Throughout its existence, the regime has been at war with a number of Burma’s ethnic minority groups. Ethnic minority voters overwhelmingly supported the NLD in the 1990 election, and after the suppression of the democracy movement several of these groups continued or resumed armed resistance to the de facto government. Although the government signed cease-fire agreements with several of these groups ostensibly granting them autonomy within their respective regions, the Burmese military has used a range of brutal techniques, including the killing of civilians, forced labor, rape, and the destruction of homes, crops, and villages, in cease-fire zones as well as in areas where there is still armed resistance.
In 2007, as on several previous occasions, there were mass demonstrations throughout the country demanding freedom and democracy. The 2007 demonstrations were led by Buddhist monks and eventually became known as the “Saffron Revolution” after the color of the monks’ robes. The armed forces brutally suppressed these demonstrations—estimates of the number of protestors killed range from 31 to several thousand—and intensified popular dissatisfaction with the government by the killing, beating, and public humiliation of monks.
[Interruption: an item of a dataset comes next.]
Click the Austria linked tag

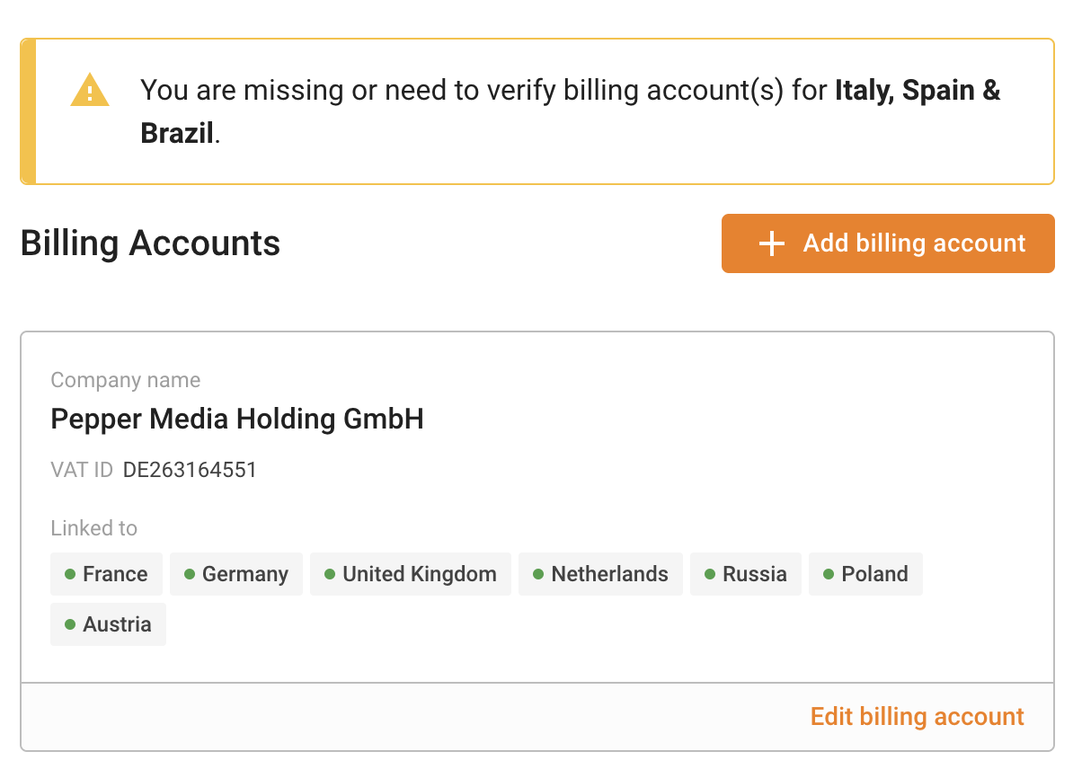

The nominally civilian government resulting from the 2010 election has been widely regarded as a façade for continuing military rule. However, in October 2011, the government released 206 of Burma’s estimated 2,000 prisoners of conscience. The next month, the government announced that it would soon release all remaining political prisoners. The NLD, which had declined to participate in the 2010 election, registered to participate in the next election and announced that Aung San Suu Kyi would be among the NLD candidates.
Although the military regime announced in 1989 that it had changed the English name of the country from Burma to “Myanmar,” the United States government and other international supporters of democracy in Burma have generally continued to call the country Burma because this is the name preferred by Aung San Suu Kyi and other democracy advocates who won the 1990 election.